That's how it works, and that's why people in Mr Marr's position need to tell the truth and shame the devil, for otherwise the devil will know how to build on the weakness.

9 comments:

Paddington said...

Most people seem to have some deep need for royalty and religion. I must just be odd.

Nick Drew said...

Sackers you are 100% correct

the new aristocracy clearly aspires to erect the same kinds of barriers that monarchs, courts and churches enjoyed in days of yore

for the life of me I can't fathom why Ian Hislop is so hostile to blogging: it's a kind of (rather modest) competition to PE I suppose but surely everyone needs to stick together on this

if Cameron wanted to make his mark he could sweep aside our libel and 'privacy' laws in a trice

Sackerson said...

Nick, thank you for your visit and this and other comments.

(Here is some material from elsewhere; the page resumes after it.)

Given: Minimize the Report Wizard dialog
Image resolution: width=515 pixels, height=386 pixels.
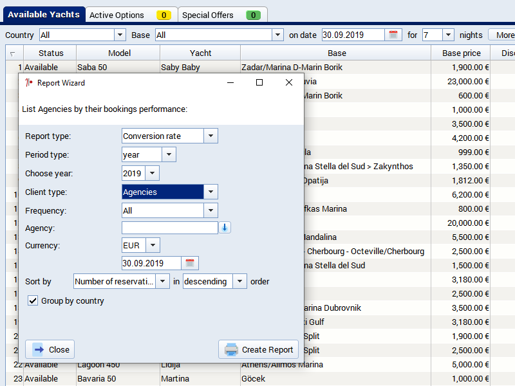Looking at the screenshot, I should (x=230, y=82).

Padders, perhaps a contemplation (and some experience) of European history has cured us of fanaticism.

Paddington said...

Notice your comments here, and then those about Roman Polanski. We really do treat celebrities as above our rules, rather like the demi-gods of Greece and Rome.

Anonymous said...

Its frankly sickening the Andrew Marr can father a love child and then use the courts to keep it secret. Reminds me of Cecil Parkingson who used privacy to keep his love child's life so secret that she herself couldnt talk to anyone even as she struggled with disability.

dearieme said...

Alice and her baby, plus Shagger Marr, in the same post: are you hinting at something known only to about 10 million of us?

Sackerson said...

10 million? Name them.

Anonymous said...

Unless it is alleged that they have broken the law then I think people's sexual pecadillos should be a matter of privacy.

Sackerson said...

Then let it be a universal rule, equally applicable to Cecil Parkinson and David Blunkett as to journalists and others.